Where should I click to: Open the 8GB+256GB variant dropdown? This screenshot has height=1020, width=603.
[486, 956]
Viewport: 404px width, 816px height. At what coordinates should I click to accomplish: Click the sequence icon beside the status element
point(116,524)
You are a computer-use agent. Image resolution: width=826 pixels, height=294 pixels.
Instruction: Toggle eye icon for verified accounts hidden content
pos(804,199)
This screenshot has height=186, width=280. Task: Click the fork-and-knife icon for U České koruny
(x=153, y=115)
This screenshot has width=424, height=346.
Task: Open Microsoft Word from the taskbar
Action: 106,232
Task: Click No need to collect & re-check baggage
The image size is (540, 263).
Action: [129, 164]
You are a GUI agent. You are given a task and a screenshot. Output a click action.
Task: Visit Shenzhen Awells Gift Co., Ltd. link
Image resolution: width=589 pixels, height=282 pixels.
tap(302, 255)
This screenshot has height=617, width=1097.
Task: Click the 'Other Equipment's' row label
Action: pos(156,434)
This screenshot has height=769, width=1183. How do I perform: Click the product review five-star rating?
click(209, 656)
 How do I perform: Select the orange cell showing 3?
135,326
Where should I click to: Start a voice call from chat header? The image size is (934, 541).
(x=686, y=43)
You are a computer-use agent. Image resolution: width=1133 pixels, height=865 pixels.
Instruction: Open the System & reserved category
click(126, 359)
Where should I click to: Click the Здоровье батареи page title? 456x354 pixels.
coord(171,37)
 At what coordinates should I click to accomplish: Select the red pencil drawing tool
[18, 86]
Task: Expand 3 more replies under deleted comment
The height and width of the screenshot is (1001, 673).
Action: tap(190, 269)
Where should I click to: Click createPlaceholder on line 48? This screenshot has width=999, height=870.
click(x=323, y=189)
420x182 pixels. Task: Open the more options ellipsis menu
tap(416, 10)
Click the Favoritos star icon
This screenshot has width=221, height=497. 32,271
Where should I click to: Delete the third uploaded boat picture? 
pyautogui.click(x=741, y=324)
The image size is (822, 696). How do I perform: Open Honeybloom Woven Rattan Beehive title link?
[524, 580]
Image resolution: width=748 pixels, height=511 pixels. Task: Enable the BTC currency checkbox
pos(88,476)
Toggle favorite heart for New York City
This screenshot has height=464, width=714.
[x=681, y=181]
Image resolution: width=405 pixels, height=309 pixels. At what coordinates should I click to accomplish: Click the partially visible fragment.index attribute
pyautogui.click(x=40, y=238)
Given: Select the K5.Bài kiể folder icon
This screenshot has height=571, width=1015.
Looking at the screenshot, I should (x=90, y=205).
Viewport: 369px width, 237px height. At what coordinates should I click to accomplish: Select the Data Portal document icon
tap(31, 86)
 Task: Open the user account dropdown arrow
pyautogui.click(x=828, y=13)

■ ■ ■

● **Task goal**
The required output is an exact retyping of the lines from the one that contains "The height and" through the last line of the material above.

● **Expected answer**
The height and width of the screenshot is (1001, 673).
Action: tap(190, 269)
Where should I click to: Click createPlaceholder on line 48? This screenshot has width=999, height=870.
click(x=323, y=189)
420x182 pixels. Task: Open the more options ellipsis menu
tap(416, 10)
Click the Favoritos star icon
This screenshot has width=221, height=497. 32,271
Where should I click to: Delete the third uploaded boat picture? 
pyautogui.click(x=741, y=324)
The image size is (822, 696). How do I perform: Open Honeybloom Woven Rattan Beehive title link?
[524, 580]
Image resolution: width=748 pixels, height=511 pixels. Task: Enable the BTC currency checkbox
pos(88,476)
Toggle favorite heart for New York City
This screenshot has height=464, width=714.
[x=681, y=181]
Image resolution: width=405 pixels, height=309 pixels. At what coordinates should I click to accomplish: Click the partially visible fragment.index attribute
pyautogui.click(x=40, y=238)
Given: Select the K5.Bài kiể folder icon
This screenshot has height=571, width=1015.
Looking at the screenshot, I should (x=90, y=205).
Viewport: 369px width, 237px height. At what coordinates should I click to accomplish: Select the Data Portal document icon
tap(31, 86)
 Task: Open the user account dropdown arrow
pyautogui.click(x=828, y=13)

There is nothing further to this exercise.